### あなたの課題
以下の資料から「what」という語を含む行をすべて探し、それらの行を書き写してください。

### 処理する資料
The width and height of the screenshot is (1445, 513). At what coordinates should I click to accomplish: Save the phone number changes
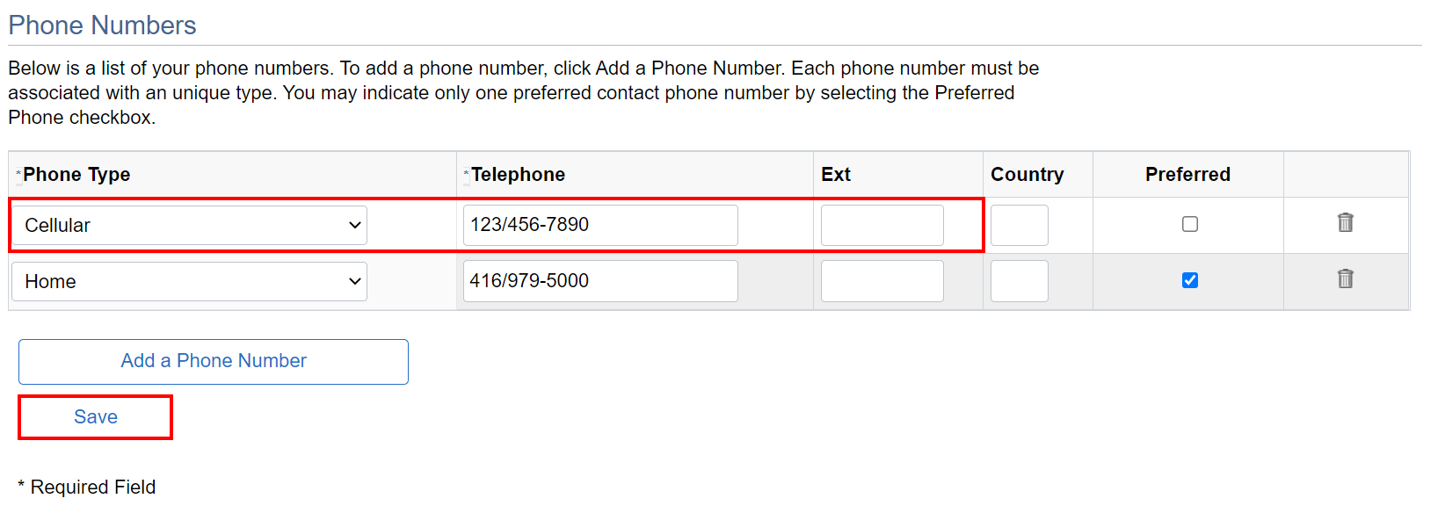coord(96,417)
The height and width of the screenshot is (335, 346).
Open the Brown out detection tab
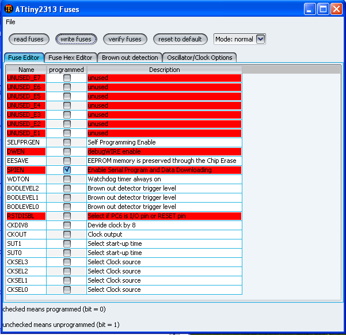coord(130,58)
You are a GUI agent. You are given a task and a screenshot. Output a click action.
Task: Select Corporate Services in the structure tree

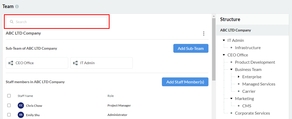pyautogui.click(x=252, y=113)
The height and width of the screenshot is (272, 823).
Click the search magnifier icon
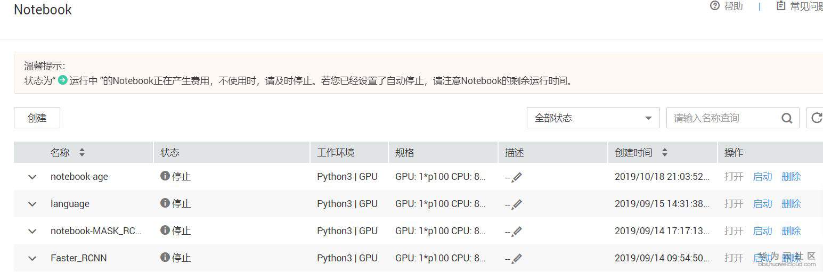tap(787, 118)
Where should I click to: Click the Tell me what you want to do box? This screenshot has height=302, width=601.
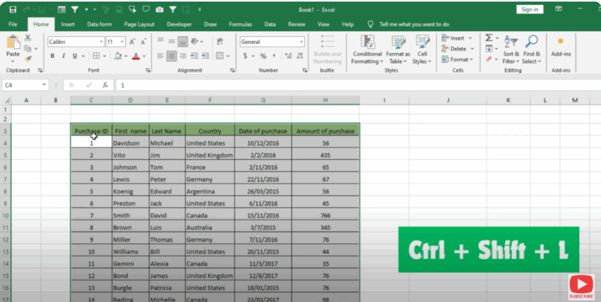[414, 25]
---
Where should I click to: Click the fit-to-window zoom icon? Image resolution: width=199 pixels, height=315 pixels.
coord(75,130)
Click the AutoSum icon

### 演習の解答
The width and height of the screenshot is (1445, 513). At what coordinates should I click to accomplish: Save the phone number changes
Where should I click to: Click the Tell me what you want to do box? This screenshot has height=302, width=601.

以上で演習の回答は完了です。